**WHAT IS EXPECTED:** Please repeat, exactly and without pictures, the lines of the entries below that run from the one containing "Click the 上一页 previous page button" through the one containing "Image resolution: width=726".
*-*-*
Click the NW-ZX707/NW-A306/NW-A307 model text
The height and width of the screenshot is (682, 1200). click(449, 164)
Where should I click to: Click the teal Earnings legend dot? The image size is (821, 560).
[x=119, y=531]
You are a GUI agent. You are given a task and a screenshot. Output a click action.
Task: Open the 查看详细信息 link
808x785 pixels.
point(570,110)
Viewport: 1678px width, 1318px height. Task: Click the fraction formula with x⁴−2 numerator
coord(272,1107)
*-*-*
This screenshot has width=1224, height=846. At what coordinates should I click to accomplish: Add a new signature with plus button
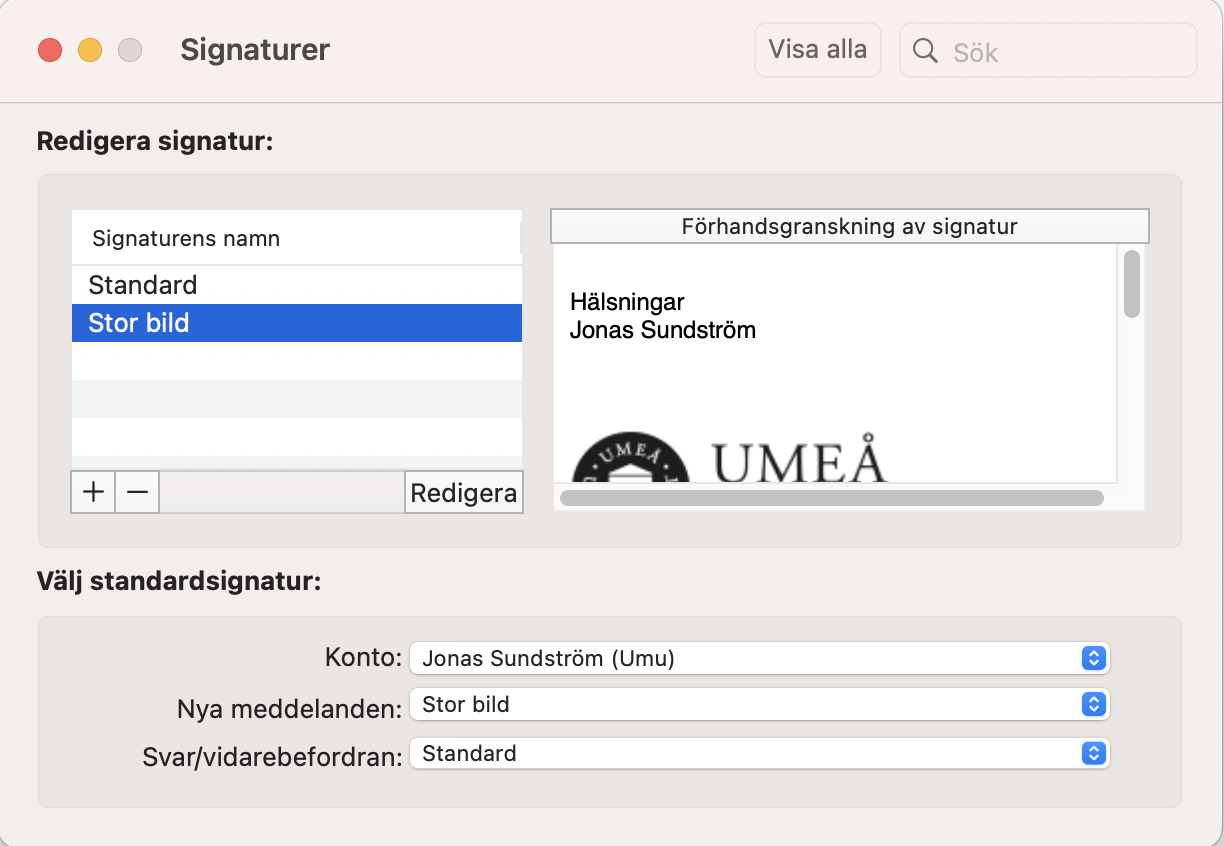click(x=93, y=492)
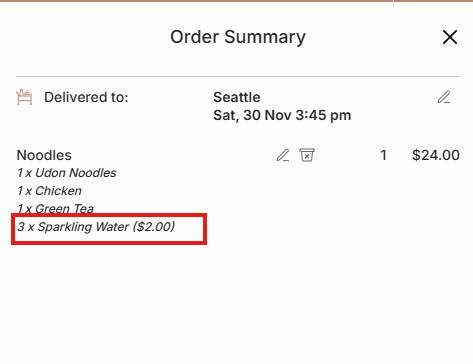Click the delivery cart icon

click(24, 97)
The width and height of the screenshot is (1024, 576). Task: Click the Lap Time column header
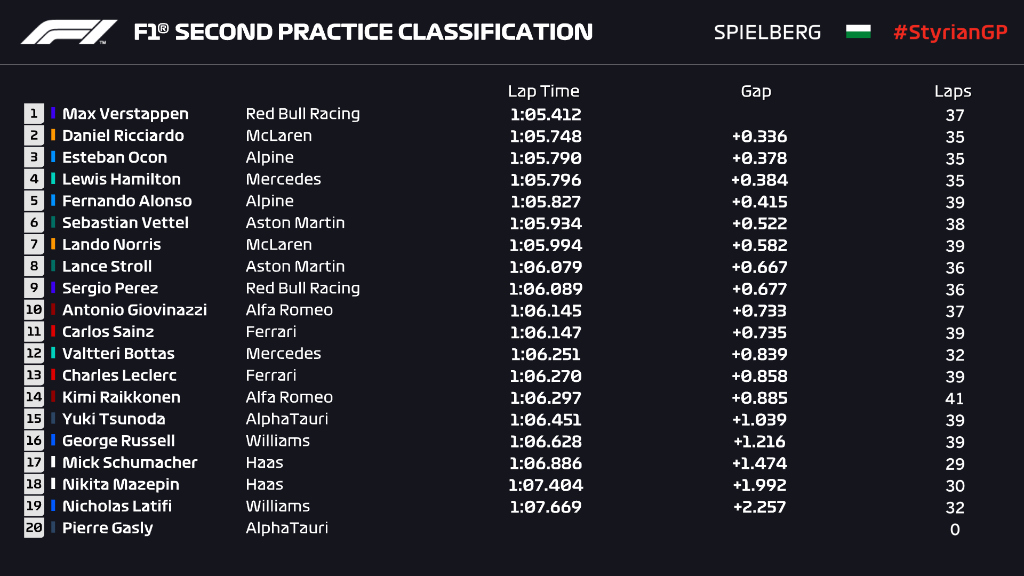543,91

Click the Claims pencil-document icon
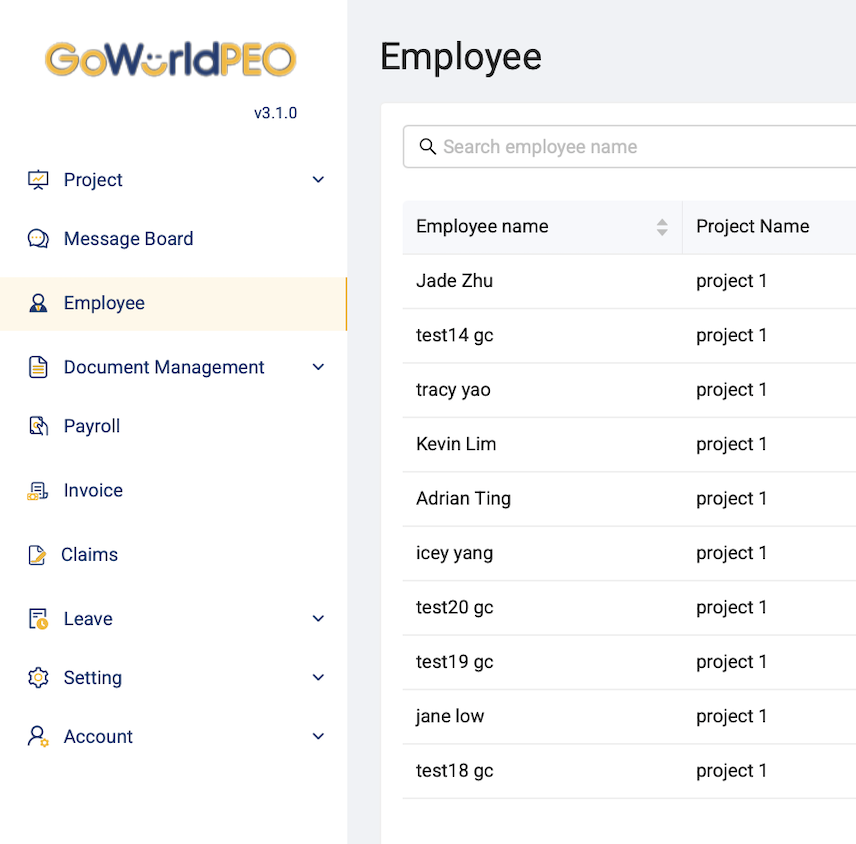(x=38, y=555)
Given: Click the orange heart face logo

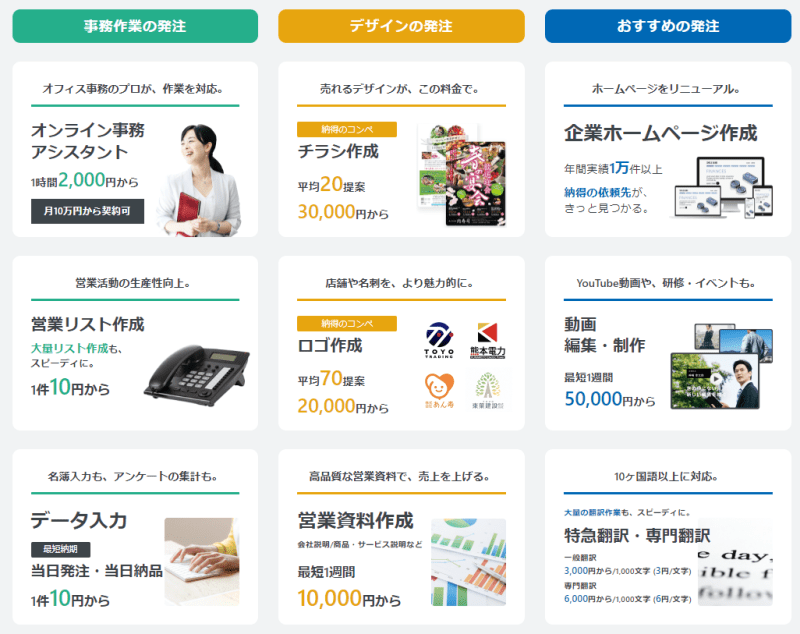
*-*-*
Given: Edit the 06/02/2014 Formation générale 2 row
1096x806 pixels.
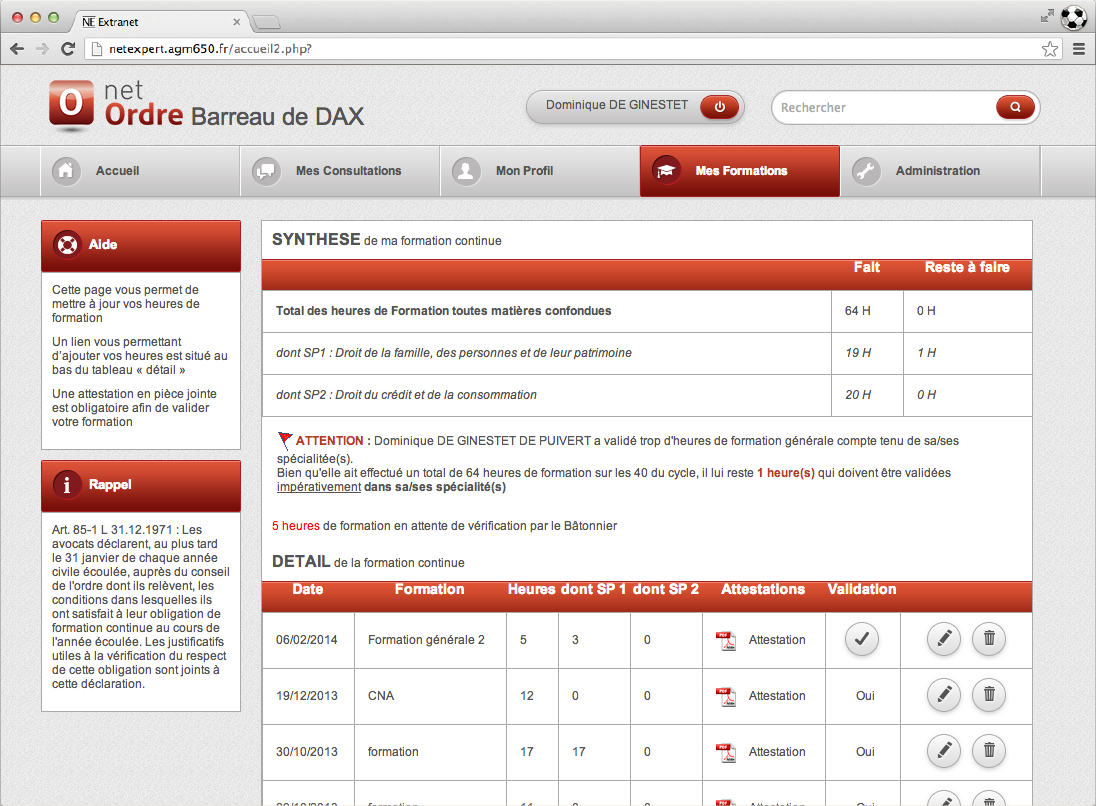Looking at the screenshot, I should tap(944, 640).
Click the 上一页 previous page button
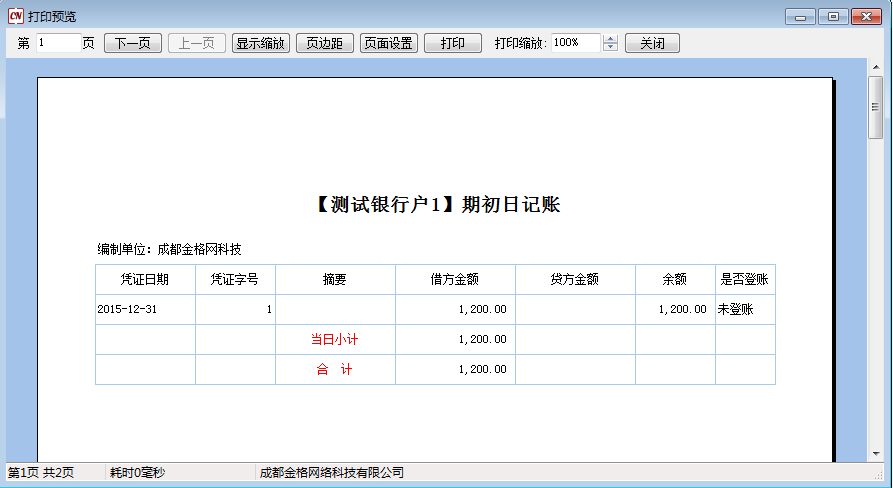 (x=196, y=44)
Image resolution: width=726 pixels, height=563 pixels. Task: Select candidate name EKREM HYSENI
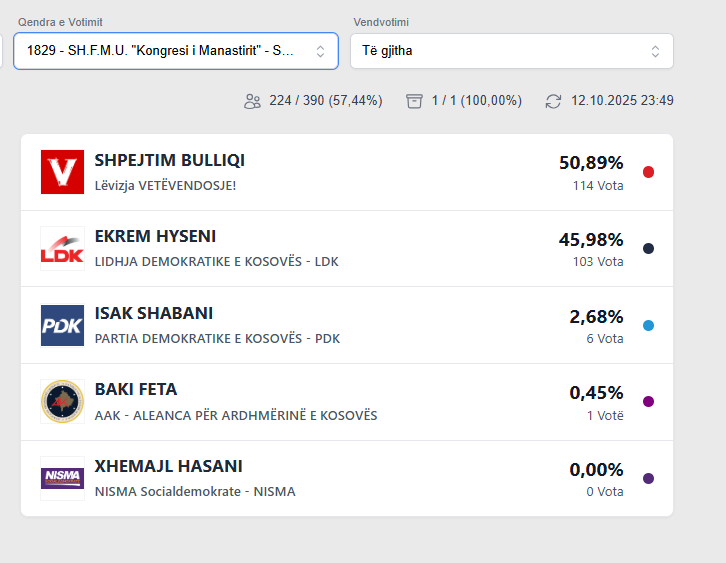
*-*-*
**TASK RESPONSE:**
Click the 上一页 previous page button
 (x=196, y=44)
Image resolution: width=726 pixels, height=563 pixels. Task: Select candidate name EKREM HYSENI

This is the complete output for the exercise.